A Advocacia-Geral da União (AGU) evitou a execução indevida de sentença de mais de R$ 33 mil referente ao pagamento dos chamados quintos a servidora do Judiciário. Trata-se de mais um caso relativo à legalidade da incorporação da gratificação durante o período entre as edições da Lei 9.624, em abril de 1998, e da Medida Provisória 2.225-45, em setembro de 2001.

A servidora havia obtido decisão favorável à incorporação do quinto na primeira instância, mas a AGU opôs embargos à execução da sentença por meio da Procuradoria-Regional da União da 1ª Região (PRU1), unidade que atuou no caso.

Na Justiça Federal do Distrito Federal, a procuradoria esclareceu que a incorporação dessas parcelas remuneratórias é ilegal desde a edição da Lei 9.527 em novembro de 1997, e que a Lei 9.624/98 não alterou essa vedação. Esse entendimento já foi até consolidado pelo Supremo Tribunal Federal (STF) em julgamento com repercussão geral.

Uma vez que a inconstitucionalidade da incorporação já tem jurisprudência consolidada, a Justiça Federal do DF acolheu os argumentos da AGU e decretou que nada é devido à servidora.


Os quintos

A incorporação dos chamados quintos estava prevista no Estatuto dos Servidores Públicos Federais (Lei 8.112/90), que concedeu a eles o direito de incorporar aos seus vencimentos gratificações por exercício de cargo de direção, chefia ou assessoramento na proporção de um quinto por ano, até o limite de cinco quintos.

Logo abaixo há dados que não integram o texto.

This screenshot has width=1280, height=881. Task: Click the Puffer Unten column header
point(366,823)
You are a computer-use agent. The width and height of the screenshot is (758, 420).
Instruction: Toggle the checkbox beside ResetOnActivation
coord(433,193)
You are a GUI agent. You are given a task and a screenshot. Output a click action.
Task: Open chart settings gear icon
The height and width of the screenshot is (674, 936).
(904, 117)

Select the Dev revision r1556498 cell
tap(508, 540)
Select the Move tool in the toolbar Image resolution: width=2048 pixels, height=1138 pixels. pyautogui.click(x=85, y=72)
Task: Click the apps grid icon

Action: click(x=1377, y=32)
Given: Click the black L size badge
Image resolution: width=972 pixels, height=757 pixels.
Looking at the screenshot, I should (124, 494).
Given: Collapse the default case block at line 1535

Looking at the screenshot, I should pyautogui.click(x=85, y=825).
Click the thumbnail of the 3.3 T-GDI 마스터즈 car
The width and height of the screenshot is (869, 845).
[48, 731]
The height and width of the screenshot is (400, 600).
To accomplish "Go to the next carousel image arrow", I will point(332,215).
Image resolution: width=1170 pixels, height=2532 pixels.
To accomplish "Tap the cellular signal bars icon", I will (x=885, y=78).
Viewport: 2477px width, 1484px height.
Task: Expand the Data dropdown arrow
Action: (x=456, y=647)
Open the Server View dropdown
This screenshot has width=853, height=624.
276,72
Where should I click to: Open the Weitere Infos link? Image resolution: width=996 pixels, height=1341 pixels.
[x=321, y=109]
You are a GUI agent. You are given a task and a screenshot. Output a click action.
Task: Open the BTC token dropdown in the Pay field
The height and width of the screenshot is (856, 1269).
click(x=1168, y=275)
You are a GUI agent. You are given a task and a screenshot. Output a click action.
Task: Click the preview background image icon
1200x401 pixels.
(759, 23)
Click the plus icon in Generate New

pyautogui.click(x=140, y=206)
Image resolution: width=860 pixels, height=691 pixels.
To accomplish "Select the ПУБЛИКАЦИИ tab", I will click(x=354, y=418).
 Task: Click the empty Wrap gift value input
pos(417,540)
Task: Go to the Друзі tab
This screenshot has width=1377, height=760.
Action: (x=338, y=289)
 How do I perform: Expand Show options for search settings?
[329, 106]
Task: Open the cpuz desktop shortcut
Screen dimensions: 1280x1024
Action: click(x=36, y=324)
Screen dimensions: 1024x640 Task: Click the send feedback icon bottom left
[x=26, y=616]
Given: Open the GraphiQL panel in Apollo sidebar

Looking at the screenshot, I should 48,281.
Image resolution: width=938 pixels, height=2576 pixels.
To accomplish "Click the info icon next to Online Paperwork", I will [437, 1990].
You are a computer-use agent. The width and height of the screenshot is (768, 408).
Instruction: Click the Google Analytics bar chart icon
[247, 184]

Em 1995, a Medida Provisória 1.195 alterou a redação da lei e instituiu a mesma incorporação na proporção de um décimo.

Dois anos depois, a Lei 9.527/97 extinguiu a incorporação. A redação dessa norma foi então alterada pela Lei 9.624 em 1998. Isso levou muitos servidores à entrarem na Justiça acreditando que a incorporação das parcelas remuneratórias seria novamente legal, o que o Supremo já decidiu não ser verdade. Já em 2001, a MP 2.225-45 transformou os quintos e décimos em Vantagem Pessoal Nominalmente Identificada (VPNI), mas não restabeleceu a sua incorporação, que continuou proibida desde novembro de 1997.

A PRU1 é unidade da Procuradoria-Geral da União (PGU), órgão da Advocacia-Geral da União (AGU).

Ref.: Processo nº. 0000869-84.2017.4.01.3400 – SJDF.